Autonomous Practices, Autonomous Objects, Autonomous Institutions

A debate on autonomy hosted by MA Art in the Contemporary World in the context of Towards a Newer Laocoön, a solo exhibition by Sarah Pierce at NCAD Gallery, commissioned by the Irish Film Institute.

Time: Tue 6th Nov. 2012, 5:30pm
Venue: NCAD Gallery, National College of Art and Design, Thomas Street, Dublin, Ireland

Participants include: Basic Space, Adrian Duncan, Paul Ennis, Vaari Claffey, Declan Long, Francis Halsall, Emma Mahony, Glen Loughran, Isabel Nolan, Garrett Phelan, Sarah Pierce. Places are limited and booking is essential. Email – gallery@ncad.ie for reservations.

In 1972 Robert Smithson published the following statement in the Documenta 5 catalogue as his only contribution to the exhibition.

Cultural confinement takes place when a curator imposes his own limits on an art exhibition, rather than asking an artist to set his limits. Artists are expected to fit into fraudulent categories. Some artists imagine they’ve got a hold on this apparatus, which in fact has got a hold of them. As a result, they end up supporting a cultural prison that is out of their control. Artists themselves are not confined, but their output is. Museums, like asylums and jails, have wards and cells- in other words, neutral rooms called ‘galleries’

Read in the context of a subsequent advert which Smithson co-wrote in Artforum (June 1972) condemning outright not only Documenta but curated shows in general it can be seen clearly as an antagonistic response to the curatorial strategies of Harald Szeemann in the name of autonomy. Just the previous year Clement Greenberg (not an obvious ally to Smithson) made a claim which, at first glance, seems very similar:

Art is autonomous; its there for its own human sake, sufficient to its own human self, but this doesn’t seal it off from society or history. What its autonomy does mean is that it serves humanity on its own terms, i.e. by providing aesthetic value or quality. (Homemade Aesthetics).

=======

◆ PROBLEM TO WORK ON: Proceed with the text on the autonomy debate, continuing directly after its final sentence.

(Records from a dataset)
=======

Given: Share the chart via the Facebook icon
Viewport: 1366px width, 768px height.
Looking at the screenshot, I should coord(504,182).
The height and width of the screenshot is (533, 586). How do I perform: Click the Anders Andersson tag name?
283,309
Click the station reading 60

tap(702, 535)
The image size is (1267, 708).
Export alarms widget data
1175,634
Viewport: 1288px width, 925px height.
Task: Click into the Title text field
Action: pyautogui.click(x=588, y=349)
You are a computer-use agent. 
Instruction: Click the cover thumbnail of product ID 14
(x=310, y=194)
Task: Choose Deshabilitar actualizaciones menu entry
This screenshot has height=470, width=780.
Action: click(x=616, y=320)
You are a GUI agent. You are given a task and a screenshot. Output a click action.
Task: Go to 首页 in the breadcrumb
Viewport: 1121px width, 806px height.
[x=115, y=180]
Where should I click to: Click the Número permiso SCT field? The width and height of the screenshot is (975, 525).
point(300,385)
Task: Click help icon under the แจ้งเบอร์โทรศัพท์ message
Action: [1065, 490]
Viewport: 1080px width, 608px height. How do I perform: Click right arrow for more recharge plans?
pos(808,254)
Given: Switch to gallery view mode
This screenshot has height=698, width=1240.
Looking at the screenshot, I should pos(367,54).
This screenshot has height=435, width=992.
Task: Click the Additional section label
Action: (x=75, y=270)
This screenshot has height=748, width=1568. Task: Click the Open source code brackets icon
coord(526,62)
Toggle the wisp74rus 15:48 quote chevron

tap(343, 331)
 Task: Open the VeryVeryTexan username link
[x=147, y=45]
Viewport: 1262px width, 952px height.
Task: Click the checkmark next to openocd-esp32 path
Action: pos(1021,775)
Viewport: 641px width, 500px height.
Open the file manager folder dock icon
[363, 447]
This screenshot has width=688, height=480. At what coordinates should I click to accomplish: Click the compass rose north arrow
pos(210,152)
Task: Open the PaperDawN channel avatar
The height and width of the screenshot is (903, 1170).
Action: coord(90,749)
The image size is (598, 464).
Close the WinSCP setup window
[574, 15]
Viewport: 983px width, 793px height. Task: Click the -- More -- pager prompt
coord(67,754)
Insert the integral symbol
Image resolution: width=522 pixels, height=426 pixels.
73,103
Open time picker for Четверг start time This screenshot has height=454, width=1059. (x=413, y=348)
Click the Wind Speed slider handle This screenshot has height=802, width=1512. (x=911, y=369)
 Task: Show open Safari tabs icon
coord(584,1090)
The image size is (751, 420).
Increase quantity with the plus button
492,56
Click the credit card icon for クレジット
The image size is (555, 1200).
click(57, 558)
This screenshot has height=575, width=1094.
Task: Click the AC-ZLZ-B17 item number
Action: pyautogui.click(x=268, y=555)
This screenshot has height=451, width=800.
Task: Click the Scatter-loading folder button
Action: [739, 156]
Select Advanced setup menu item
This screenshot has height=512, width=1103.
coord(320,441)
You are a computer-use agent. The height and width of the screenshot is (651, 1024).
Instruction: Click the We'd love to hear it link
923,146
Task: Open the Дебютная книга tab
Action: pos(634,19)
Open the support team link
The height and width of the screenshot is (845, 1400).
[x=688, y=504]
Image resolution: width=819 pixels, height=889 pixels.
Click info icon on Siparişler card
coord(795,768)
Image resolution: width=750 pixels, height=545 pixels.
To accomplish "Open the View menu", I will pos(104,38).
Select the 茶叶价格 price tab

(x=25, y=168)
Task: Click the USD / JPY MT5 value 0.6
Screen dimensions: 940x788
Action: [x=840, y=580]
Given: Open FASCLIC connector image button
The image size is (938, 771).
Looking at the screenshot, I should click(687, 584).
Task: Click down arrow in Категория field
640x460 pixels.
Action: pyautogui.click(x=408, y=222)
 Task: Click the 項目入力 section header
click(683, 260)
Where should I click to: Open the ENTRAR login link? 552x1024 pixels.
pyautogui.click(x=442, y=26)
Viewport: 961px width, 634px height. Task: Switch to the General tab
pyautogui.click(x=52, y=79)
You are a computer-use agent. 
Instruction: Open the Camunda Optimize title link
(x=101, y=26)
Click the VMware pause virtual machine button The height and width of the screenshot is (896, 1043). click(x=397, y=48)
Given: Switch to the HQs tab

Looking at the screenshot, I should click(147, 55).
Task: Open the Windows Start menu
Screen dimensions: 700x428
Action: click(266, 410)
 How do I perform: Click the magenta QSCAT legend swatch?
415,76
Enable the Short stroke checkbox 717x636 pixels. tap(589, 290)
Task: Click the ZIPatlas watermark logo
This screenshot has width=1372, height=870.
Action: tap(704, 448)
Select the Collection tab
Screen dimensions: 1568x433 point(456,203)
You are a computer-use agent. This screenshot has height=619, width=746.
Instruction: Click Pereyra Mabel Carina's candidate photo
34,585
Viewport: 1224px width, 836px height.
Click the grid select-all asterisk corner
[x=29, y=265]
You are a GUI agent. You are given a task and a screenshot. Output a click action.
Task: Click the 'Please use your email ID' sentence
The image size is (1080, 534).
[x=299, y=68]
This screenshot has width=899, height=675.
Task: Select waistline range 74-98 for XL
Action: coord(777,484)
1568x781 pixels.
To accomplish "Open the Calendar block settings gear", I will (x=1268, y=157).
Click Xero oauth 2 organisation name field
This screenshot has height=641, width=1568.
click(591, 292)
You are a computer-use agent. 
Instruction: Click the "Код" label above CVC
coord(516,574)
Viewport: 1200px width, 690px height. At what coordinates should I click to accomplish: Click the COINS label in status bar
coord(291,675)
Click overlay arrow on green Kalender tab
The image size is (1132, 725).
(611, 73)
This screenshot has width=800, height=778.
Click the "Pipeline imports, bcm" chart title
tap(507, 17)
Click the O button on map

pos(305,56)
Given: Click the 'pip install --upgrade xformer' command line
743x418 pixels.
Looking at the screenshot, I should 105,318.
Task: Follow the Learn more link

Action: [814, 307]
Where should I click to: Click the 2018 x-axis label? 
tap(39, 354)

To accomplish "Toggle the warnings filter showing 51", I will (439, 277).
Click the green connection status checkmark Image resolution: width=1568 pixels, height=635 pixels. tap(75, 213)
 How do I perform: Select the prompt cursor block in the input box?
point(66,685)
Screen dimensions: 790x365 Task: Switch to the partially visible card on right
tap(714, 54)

=======

◆ TASK OUTPUT:
And more recently, Bruno Latour has questioned the autonomy of the artist:

We think that if politics is the art of the possible, as the saying goes, then we need political art to open this up, this ‘possible’ or to multiply this possibility. So the appearance of an avant-garde, autonomous artist expressing a deep insight without inquiries, without knowledge of the world, with no connection with science, that is certainly out.(interviewed by F.Halsall in Society and Space)

During an evening of discussion participants including artists, philosophers, gallerists and activists will present alternating arguments for and against “autonomy” in aesthetic, artistic and cultural practices.